Quel est le lieu d’établissement de la taxe ?
Le lieu d’imposition et l’annualité de la taxe professionnelle
L’imposition est établie dans chaque commune où le redevable dispose d’un établissement.
La taxe est due pour l’année entière par le redevable qui exerce l’activité au 1er janvier de l’année d’imposition. Cependant, ce principe connaît des modalités d’application particulières dans les cas :
- de création d’établissement : il n’est pas établi d’imposition l’année de création de l’établissement ;
- de changement d’exploitant après le 1er janvier. Le prédécesseur cédant reste redevable de la taxe pour l’année entière ;
- de fermeture d’établissement : le redevable peut, sur demande expresse, bénéficier d’un dégrèvement pour le nombre de mois restant à courir, s’il ne s’agit pas d’une cession ou d’un transfert d’établissement.
Les obligations déclaratives et la période de référence
En principe, tous les redevables de la taxe professionnelle sont astreints au dépôt d’une déclaration.

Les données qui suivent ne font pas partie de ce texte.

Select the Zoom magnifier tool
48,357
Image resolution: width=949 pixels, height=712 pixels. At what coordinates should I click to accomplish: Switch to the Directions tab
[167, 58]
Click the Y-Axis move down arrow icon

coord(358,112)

Cependant, les redevables imposables dans une seule commune et dont les équipements et biens mobiliers sont exonérés ne déposent pas de déclaration.
Au plus tard le 1er mai de chaque année, les redevables déclarent le montant des bases correspondant aux biens dont ils ont eu la disposition au 31 décembre de l’année précédente. Ce montant servira d’assiette imposable à la taxe professionnelle de l’année suivante. Ce décalage de deux ans entre la période de référence et l’année d’imposition s’explique par la nécessité d’informer les collectivités territoriales en temps utile de leurs bases prévisionnelles, afin qu’elles puissent voter leur taux avant le 31 mars de chaque année.